Integration of AI-Driven Drug Design in Industry and Academia
摘要
Recent advances in computational chemistry, artificial intelligence, and structural biology have changed how de novo drug design works. Researchers can now develop new molecules with better pharmacological properties much faster. For example, a newly designed CDK4/6 inhibitor has already reached pre-clinical trials, showing how these technologies are making a real difference in cancer research. This review covers current methods that bring together generative deep learning, molecular modeling, virtual screening, and accurate protein structure prediction in drug discovery. We will focus mainly on generative deep learning models and molecular modeling, with shorter sections on virtual screening and protein structure prediction. This way, readers can easily find the topics most relevant to their interests, generative adversarial networks, reinforcement learning, and diffusion-based methods enable researchers to explore chemical spaces that traditional screening cannot reach. By quantifying the "chemical space unreachable" by classic high-throughput screening (HTS), we can provide a sharper contrast, highlighting the unique capability of these generative models. For example, while traditional HTS might be limited to billions of compounds, generative models can theoretically explore chemical spaces on the order of trillions, offering an advantage of at least three orders of magnitude.

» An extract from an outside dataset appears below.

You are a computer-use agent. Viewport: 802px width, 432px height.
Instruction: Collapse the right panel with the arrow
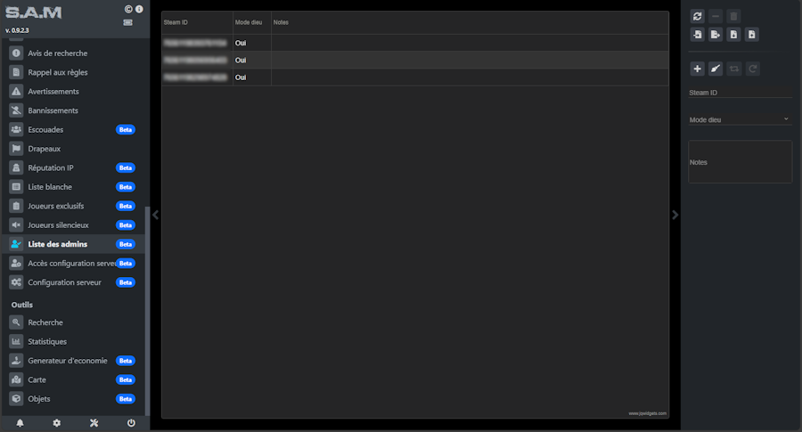(675, 215)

Molecular dynamics simulations help predict the stability of ligand-target interactions, identify allosteric sites, and improve docking results. Faster GPUs and better sampling methods have made these advances possible. Hybrid virtual screening methods that mix ligand-based and structure-based approaches often use machine learning to improve results. These techniques help prioritize hits and assess ADMET properties more efficiently. Better protein structure prediction has also expanded the number of druggable targets, especially for proteins without known structures. By combining these computational tools, early drug discovery is faster, less expensive, and produces higher-quality candidates. Together, these changes are reshaping medicinal chemistry.